● Records provided

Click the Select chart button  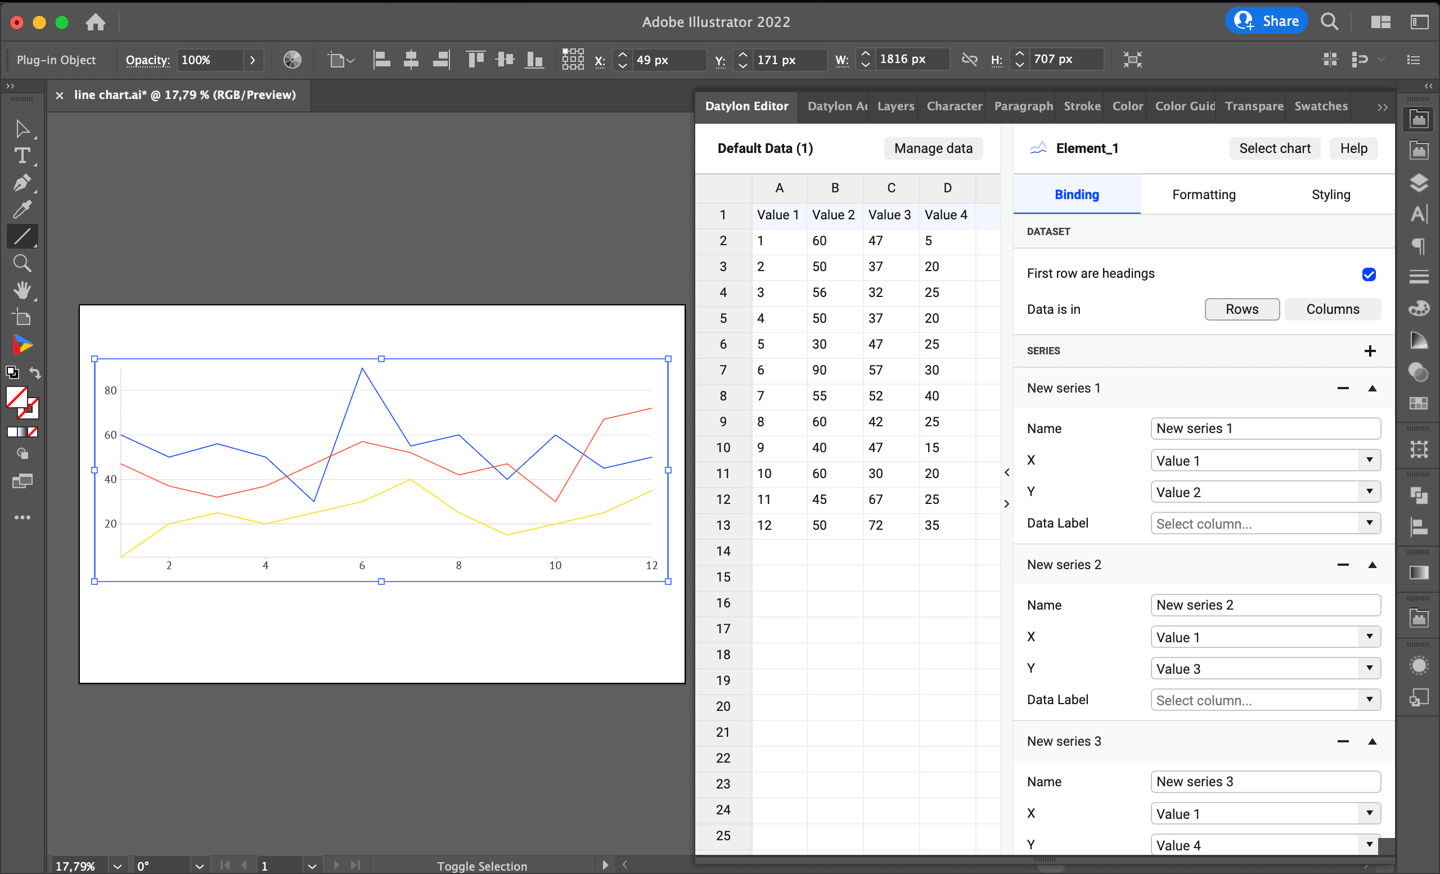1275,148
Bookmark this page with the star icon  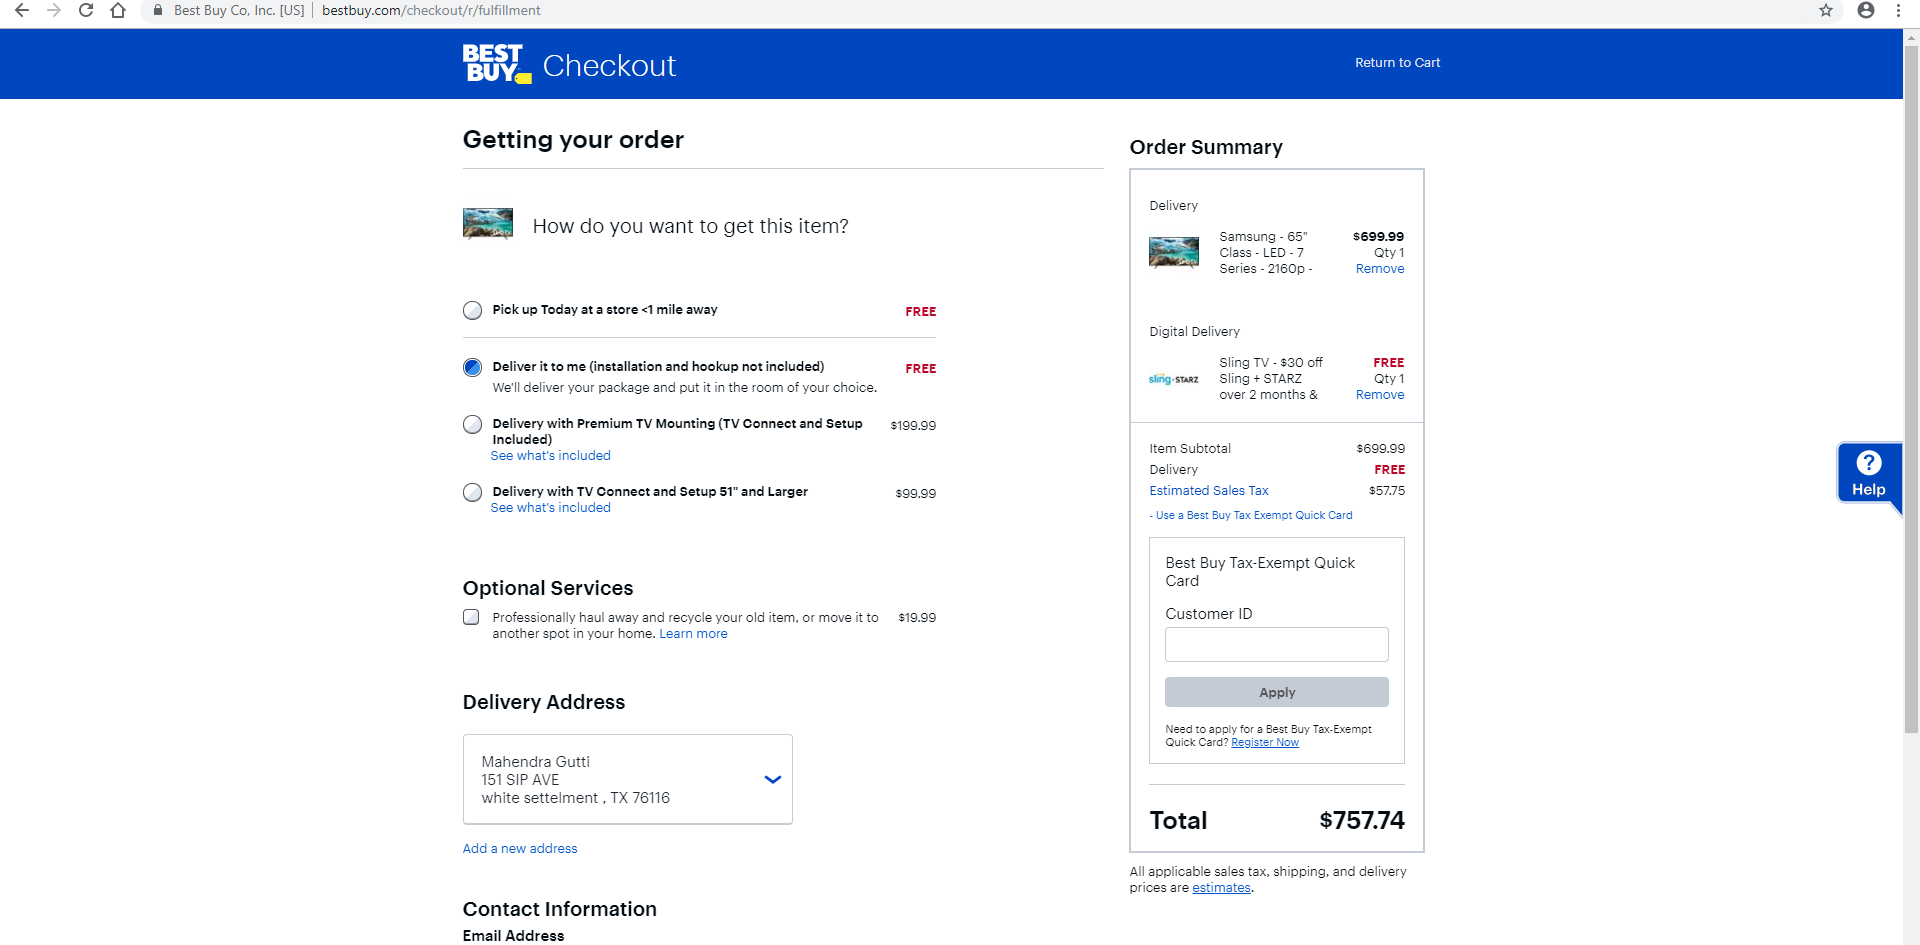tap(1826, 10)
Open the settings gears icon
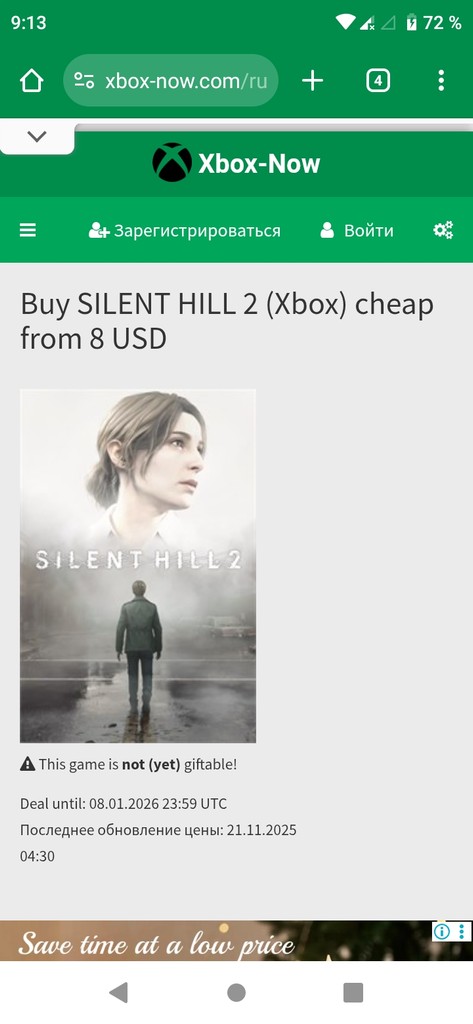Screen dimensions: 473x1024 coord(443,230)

---

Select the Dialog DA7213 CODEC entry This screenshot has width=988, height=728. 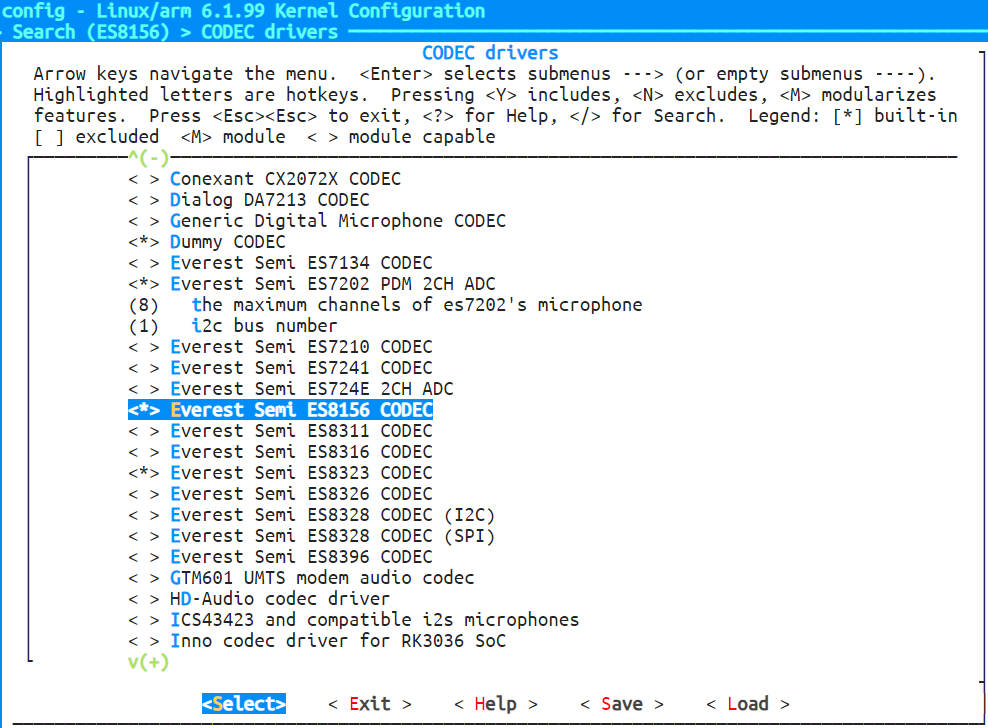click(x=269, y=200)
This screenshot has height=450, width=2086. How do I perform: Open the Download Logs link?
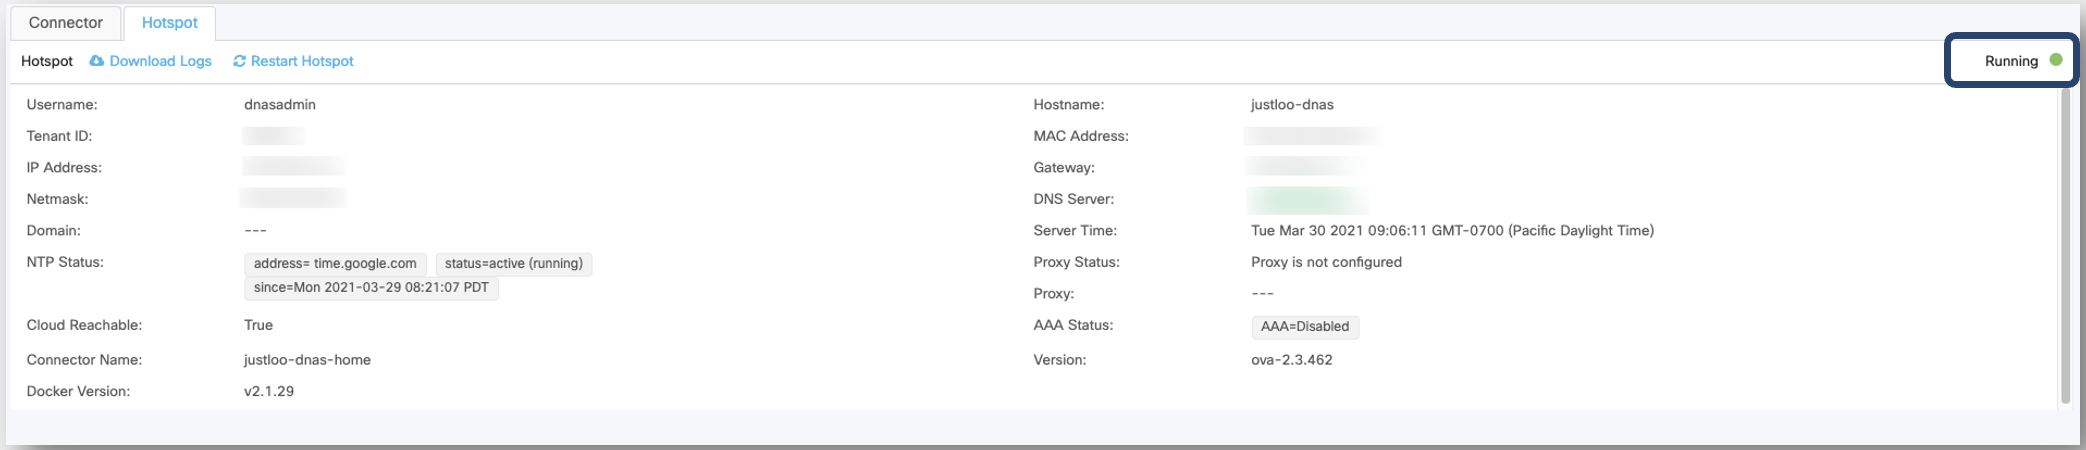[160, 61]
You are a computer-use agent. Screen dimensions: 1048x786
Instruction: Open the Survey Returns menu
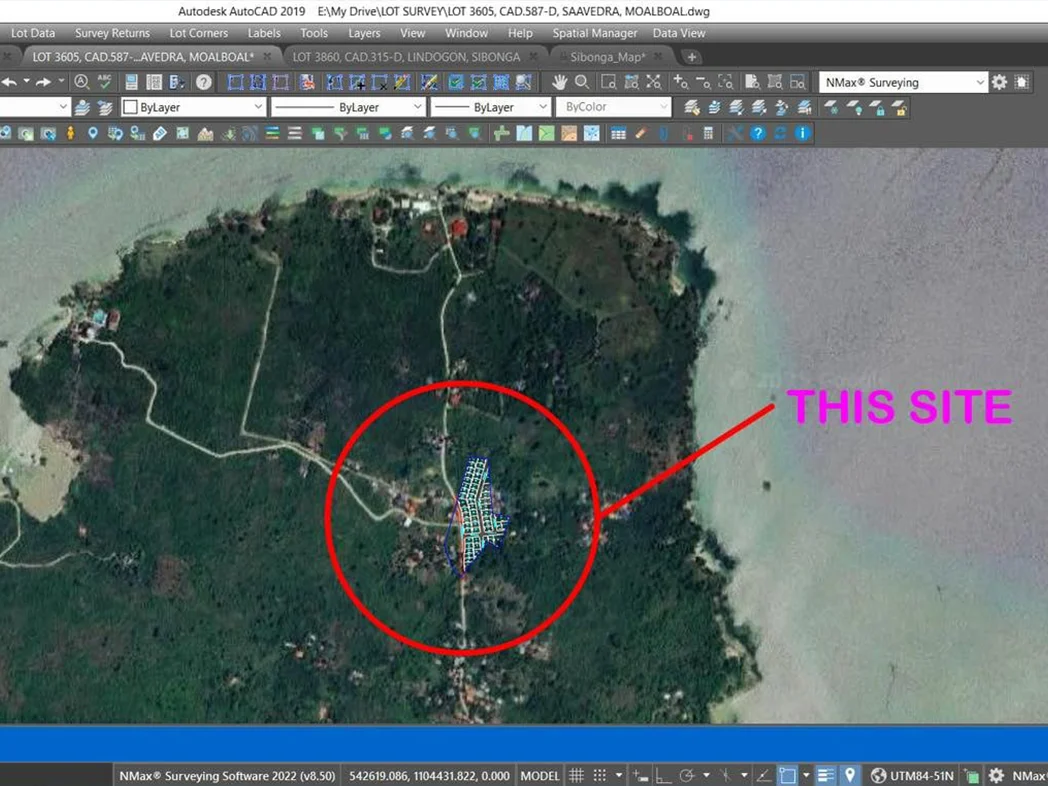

● Task requirements
Above are records; write out the lines from the one with "This screenshot has height=450, width=2086." down to the one with "Instruction: Open the Survey Returns menu", exactly, leaving the pictures out.

● Expected answer
This screenshot has height=450, width=2086. How do I perform: Open the Download Logs link?
[160, 61]
You are a computer-use agent. Screen dimensions: 1048x786
Instruction: Open the Survey Returns menu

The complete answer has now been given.